Malspam – Unsolicited emails, which either direct users to download malware from malicious websites or trick the user into opening malware through an attachment.

  1. Kovter is a Trojan, which has been observed acting as click fraud malware or a ransomware downloader. It is disseminated via malspam email attachments containing malicious office macros. Kovter is fileless malware that evades detection by hiding in registry keys. Some reports indicate that Kovter infections have received updated instructions from command and control infrastructure to serve as a remote access backdoor.
  2. Emotet is a modular Trojan that downloads or drops banking Trojans. Initial infection occurs via malspam emails that contain malicious download links, a PDF with embedded links, or a macro-enabled Word attachment. Emotet incorporates spreader modules in order to propagate throughout a network. Emotet is known to download/drop the Pinkslipbot and Dridex banking Trojans. Currently, there are four known spreader modules: Outlook scraper, WebBrowserPassView, Mail PassView, and a credential enumerator.
    1. Outlook Scraper: a tool that scrapes names and email addresses from the victim’s Outlook accounts and uses that information to send out phishing emails from the compromised account;
    2. WebBrowserPassView: a password recovery tool that captures passwords stored by Internet Explorer, Mozilla Firefox, Google Chrome, Safari, and Opera and passes them to the credential enumerator module;
    3. Mail PassView: a password recovery tool that reveals passwords and account details for various email clients such as Microsoft Outlook, Windows Mail, Mozilla Thunderbird, Hotmail, Yahoo! Mail, and Gmail and passes them to the credential enumerator module;
    4. Credential Enumerator: a self-extracting RAR file containing a bypass and a service component. The bypass component is used for enumeration of network resources and either finds writable share drives or tries to brute force user accounts, including the administrator account. Once an available system is found, Emotet then writes the service component on the system, which writes Emotet onto the disk.
  3. WannaCry is a ransomware worm that uses the EternalBlue exploit to spread. Version 1.0 is known to have a “killswitch” domain, which stops the encryption process. Later versions are not known to have a “killswitch” domain. WannaCry is disseminated via malspam.

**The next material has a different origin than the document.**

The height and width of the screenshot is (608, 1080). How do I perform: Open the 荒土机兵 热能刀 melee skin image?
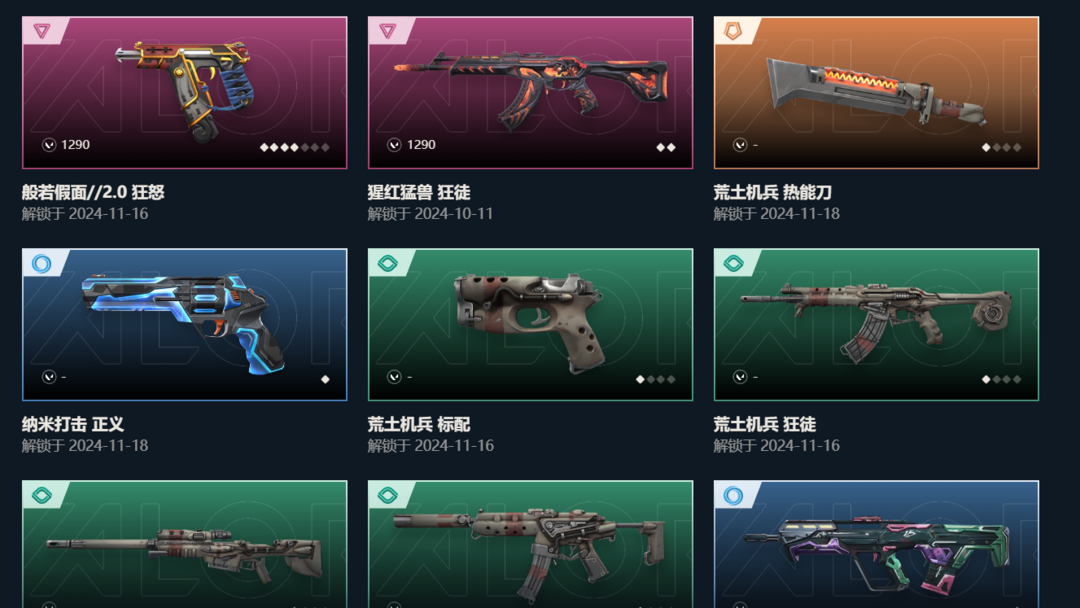pyautogui.click(x=876, y=92)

  4. ZeuS/Zbot is a modular banking Trojan which uses keystroke logging to compromise victim credentials when the user visits a banking website. Since the release of the ZeuS/Zbot source code in 2011, many other malware variants have adopted parts of its codebase, which means that events classified as ZeuS/Zbot may actually be other malware using parts of the ZeuS/Zbot code.
  5. CoinMiner is a cryptocurrency miner that was initially disseminated via malvertising. Once a machine is infected, CoinMiner uses Windows Management Instrument (WMI) and EternalBlue to exploit SMB and spread across a network. CoinMiner uses the WMI Standard Event Consumer scripting to execute scripts for persistence.
  6. Gh0st is a RAT used to control infected endpoints. Gh0st is dropped by other malware to create a backdoor into a device, allowing an attacker to fully control the infected device
  7. NanoCore is a Remote Access Trojan (RAT) spread via malspam as a malicious Excel XLS spreadsheet. As a RAT, NanoCore can accept commands to download and execute files, visit websites, and add registry keys for persistence.
  8. Ursnif, and its variant Dreambot, are banking trojans known for weaponizing documents. Ursnif recently upgraded its web injection attacks to include TLS callbacks in order to obfuscate against anti-malware software. Ursnif collects victim information from login pages and web forms
  9. Mirai is a malware botnet known to compromise Internet of Things (IoT) devices in order to conduct large-scale distributed denial of service (DDoS) attacks. Mirai is dropped after an exploit has allowed the attacker to gain access to a machine.
  10. Redyms is a click-fraud trojan that is primarily downloaded via exploit kit. Redyms has virtualization and sandbox detection and is primarily distributed in the United States.